By Kristy Koehler, April 6 2020—
Two University of Calgary students are appalled that the city’s vulnerable population will be sheltered at the Telus Convention Centre instead of in hotels.
Vagisha Agrawal and Ariana Agouridis read CBC’s report that Calgary Mayor Naheed Nenshi’s plan to house the city’s homeless in hotels was overruled by the provincial government. The students started a petition and are hoping that fellow Calgarians not only sign it, but send emails to Alberta Premier Jason Kenney demanding that he reconsider.
“I was reading a lot about our homeless population and wondering what was going to happen to them during this crisis,” said Agouridis, an International Relations major at U of C. “It’s a local issue that already has some support and public pressure could actually be meaningful in changing something.”
Agrawal believes that housing homeless in more dignified locations sets a precedent, proving that the government is able to shelter the city’s vulnerable all the time, not just during a time of crisis. She thinks the government is simply worried about optics.
“I wish they would be worried about how it looks to deny people a shelter when it’s so easily available to them,” she said.
She also believes that the virus is being politicized by governments, who are acting on the basis of their own self-interest, rather than public well-being. She’s concerned that the United Conservative Party’s decision to lay off education workers was suspiciously timed.
“They anticipate that people are not going to react,” said Agrawal.
The students have enlisted their friends to call their local representatives and share the issue on their social media. Agouridis wishes she could do more, but says it’s difficult when there’s no ability to take to the streets and protest amidst physical distancing measures. Still, she’s been pleased with how many friends — and even professors at U of C — have shown their support.

▶ [RECORD EXCERPTS]
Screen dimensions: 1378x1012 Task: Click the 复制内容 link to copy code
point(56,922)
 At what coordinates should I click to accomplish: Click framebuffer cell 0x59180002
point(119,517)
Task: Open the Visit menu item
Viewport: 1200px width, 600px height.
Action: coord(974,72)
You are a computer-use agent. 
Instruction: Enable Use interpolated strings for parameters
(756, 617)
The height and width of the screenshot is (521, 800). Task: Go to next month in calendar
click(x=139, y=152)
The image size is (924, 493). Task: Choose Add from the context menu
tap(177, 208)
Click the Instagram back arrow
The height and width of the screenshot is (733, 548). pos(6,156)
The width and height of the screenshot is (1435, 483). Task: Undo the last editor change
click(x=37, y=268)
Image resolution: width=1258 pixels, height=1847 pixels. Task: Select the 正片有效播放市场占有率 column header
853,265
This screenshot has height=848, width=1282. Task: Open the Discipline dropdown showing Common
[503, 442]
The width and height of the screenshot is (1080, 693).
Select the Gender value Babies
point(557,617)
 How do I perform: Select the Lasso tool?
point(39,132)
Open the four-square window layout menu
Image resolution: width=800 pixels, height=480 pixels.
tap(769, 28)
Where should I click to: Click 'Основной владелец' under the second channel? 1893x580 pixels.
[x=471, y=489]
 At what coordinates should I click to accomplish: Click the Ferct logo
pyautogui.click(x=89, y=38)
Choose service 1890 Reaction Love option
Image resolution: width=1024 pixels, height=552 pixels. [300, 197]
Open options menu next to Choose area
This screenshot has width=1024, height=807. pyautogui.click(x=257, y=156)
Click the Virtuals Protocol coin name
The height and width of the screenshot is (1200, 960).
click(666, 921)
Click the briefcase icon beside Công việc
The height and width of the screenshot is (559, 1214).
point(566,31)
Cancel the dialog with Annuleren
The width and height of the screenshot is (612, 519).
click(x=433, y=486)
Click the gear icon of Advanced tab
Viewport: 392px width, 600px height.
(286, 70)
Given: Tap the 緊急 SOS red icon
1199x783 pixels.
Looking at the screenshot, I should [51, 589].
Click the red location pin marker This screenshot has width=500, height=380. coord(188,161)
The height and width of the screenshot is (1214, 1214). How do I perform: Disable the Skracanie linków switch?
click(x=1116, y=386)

▶ [WHAT YOU NEED TO DO]
Answer these questions from the article about the Calgary shelter petition:
1. Where will the city's vulnerable population be sheltered instead of in hotels?
2. To whom do the students want fellow Calgarians to send emails?
3. What is Agouridis's major at U of C?
Rely only on the text for your answers.

▶ [ANSWER FOR THIS EXERCISE]
1. At the Telus Convention Centre.
2. To Alberta Premier Jason Kenney.
3. International Relations.